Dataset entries

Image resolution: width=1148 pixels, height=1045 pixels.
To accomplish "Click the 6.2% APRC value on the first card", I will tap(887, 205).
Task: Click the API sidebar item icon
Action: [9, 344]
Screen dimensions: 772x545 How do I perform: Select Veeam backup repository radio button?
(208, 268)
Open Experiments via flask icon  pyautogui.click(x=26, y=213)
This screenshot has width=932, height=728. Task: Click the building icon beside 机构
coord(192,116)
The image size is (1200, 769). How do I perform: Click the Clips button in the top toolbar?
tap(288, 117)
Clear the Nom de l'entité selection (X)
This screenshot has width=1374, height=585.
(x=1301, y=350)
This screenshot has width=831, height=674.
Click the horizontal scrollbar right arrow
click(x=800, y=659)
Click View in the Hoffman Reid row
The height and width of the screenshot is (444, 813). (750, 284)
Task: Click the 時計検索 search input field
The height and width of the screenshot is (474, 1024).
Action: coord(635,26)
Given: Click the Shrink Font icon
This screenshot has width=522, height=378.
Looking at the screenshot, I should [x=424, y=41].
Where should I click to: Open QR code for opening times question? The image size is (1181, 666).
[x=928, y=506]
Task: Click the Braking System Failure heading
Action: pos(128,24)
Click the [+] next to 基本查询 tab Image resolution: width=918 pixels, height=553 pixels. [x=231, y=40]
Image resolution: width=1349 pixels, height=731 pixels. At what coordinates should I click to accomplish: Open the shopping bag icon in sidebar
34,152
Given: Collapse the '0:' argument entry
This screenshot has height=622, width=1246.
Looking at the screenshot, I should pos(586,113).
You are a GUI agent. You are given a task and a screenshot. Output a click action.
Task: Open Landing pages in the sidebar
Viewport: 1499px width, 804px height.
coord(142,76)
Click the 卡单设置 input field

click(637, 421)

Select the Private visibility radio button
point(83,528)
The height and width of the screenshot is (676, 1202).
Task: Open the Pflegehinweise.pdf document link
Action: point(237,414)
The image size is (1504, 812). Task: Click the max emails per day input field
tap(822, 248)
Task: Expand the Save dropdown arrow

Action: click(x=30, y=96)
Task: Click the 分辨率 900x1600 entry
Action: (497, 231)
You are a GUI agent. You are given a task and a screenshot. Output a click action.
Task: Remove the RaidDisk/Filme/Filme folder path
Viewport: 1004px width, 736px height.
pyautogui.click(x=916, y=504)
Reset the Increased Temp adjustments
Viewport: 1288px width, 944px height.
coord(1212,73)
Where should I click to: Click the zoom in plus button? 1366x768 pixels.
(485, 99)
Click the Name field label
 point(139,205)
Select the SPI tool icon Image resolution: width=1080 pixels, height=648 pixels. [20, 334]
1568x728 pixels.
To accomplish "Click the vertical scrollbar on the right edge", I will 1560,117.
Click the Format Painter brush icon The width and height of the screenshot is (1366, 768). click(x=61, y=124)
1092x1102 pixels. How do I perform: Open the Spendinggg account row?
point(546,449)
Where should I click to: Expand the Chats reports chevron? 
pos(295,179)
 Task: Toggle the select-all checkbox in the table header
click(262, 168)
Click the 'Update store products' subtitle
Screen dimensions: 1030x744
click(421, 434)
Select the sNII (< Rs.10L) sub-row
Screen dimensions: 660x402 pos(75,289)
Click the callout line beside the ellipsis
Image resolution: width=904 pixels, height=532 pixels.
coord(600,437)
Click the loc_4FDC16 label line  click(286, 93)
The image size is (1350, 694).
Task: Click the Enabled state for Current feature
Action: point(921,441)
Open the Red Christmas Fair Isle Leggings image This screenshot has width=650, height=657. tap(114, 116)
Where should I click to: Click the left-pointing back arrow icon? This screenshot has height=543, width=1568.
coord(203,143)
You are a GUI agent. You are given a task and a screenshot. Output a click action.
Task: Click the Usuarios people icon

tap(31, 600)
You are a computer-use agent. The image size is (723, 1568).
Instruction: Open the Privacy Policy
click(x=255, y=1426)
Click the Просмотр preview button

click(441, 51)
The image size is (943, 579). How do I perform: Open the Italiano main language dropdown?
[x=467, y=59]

BRIEF = The task calls for each record to be returned verbatim.

RESULT OF THIS TASK =
Image resolution: width=1148 pixels, height=1045 pixels.
To accomplish "Click the 6.2% APRC value on the first card", I will tap(887, 205).
Task: Click the API sidebar item icon
Action: [9, 344]
Screen dimensions: 772x545 How do I perform: Select Veeam backup repository radio button?
(208, 268)
Open Experiments via flask icon  pyautogui.click(x=26, y=213)
This screenshot has width=932, height=728. Task: Click the building icon beside 机构
coord(192,116)
The image size is (1200, 769). How do I perform: Click the Clips button in the top toolbar?
tap(288, 117)
Clear the Nom de l'entité selection (X)
This screenshot has width=1374, height=585.
(x=1301, y=350)
This screenshot has width=831, height=674.
Click the horizontal scrollbar right arrow
click(x=800, y=659)
Click View in the Hoffman Reid row
The height and width of the screenshot is (444, 813). (750, 284)
Task: Click the 時計検索 search input field
The height and width of the screenshot is (474, 1024).
Action: coord(635,26)
Given: Click the Shrink Font icon
This screenshot has width=522, height=378.
Looking at the screenshot, I should [x=424, y=41].
Where should I click to: Open QR code for opening times question? The image size is (1181, 666).
[x=928, y=506]
Task: Click the Braking System Failure heading
Action: pos(128,24)
Click the [+] next to 基本查询 tab Image resolution: width=918 pixels, height=553 pixels. [x=231, y=40]
Image resolution: width=1349 pixels, height=731 pixels. At what coordinates should I click to accomplish: Open the shopping bag icon in sidebar
34,152
Given: Collapse the '0:' argument entry
This screenshot has height=622, width=1246.
Looking at the screenshot, I should pos(586,113).
You are a GUI agent. You are given a task and a screenshot. Output a click action.
Task: Open Landing pages in the sidebar
Viewport: 1499px width, 804px height.
coord(142,76)
Click the 卡单设置 input field

click(637, 421)

Select the Private visibility radio button
point(83,528)
The height and width of the screenshot is (676, 1202).
Task: Open the Pflegehinweise.pdf document link
Action: point(237,414)
The image size is (1504, 812). Task: Click the max emails per day input field
tap(822, 248)
Task: Expand the Save dropdown arrow

Action: click(x=30, y=96)
Task: Click the 分辨率 900x1600 entry
Action: (497, 231)
You are a GUI agent. You are given a task and a screenshot. Output a click action.
Task: Remove the RaidDisk/Filme/Filme folder path
Viewport: 1004px width, 736px height.
pyautogui.click(x=916, y=504)
Reset the Increased Temp adjustments
Viewport: 1288px width, 944px height.
coord(1212,73)
Where should I click to: Click the zoom in plus button? 1366x768 pixels.
(485, 99)
Click the Name field label
 point(139,205)
Select the SPI tool icon Image resolution: width=1080 pixels, height=648 pixels. [20, 334]
1568x728 pixels.
To accomplish "Click the vertical scrollbar on the right edge", I will 1560,117.
Click the Format Painter brush icon The width and height of the screenshot is (1366, 768). click(x=61, y=124)
1092x1102 pixels. How do I perform: Open the Spendinggg account row?
point(546,449)
Where should I click to: Expand the Chats reports chevron? 
pos(295,179)
 Task: Toggle the select-all checkbox in the table header
click(262, 168)
Click the 'Update store products' subtitle
Screen dimensions: 1030x744
click(421, 434)
Select the sNII (< Rs.10L) sub-row
Screen dimensions: 660x402 pos(75,289)
Click the callout line beside the ellipsis
Image resolution: width=904 pixels, height=532 pixels.
coord(600,437)
Click the loc_4FDC16 label line  click(286, 93)
The image size is (1350, 694).
Task: Click the Enabled state for Current feature
Action: point(921,441)
Open the Red Christmas Fair Isle Leggings image This screenshot has width=650, height=657. tap(114, 116)
Where should I click to: Click the left-pointing back arrow icon? This screenshot has height=543, width=1568.
coord(203,143)
You are a GUI agent. You are given a task and a screenshot. Output a click action.
Task: Click the Usuarios people icon

tap(31, 600)
You are a computer-use agent. The image size is (723, 1568).
Instruction: Open the Privacy Policy
click(x=255, y=1426)
Click the Просмотр preview button

click(441, 51)
The image size is (943, 579). How do I perform: Open the Italiano main language dropdown?
[x=467, y=59]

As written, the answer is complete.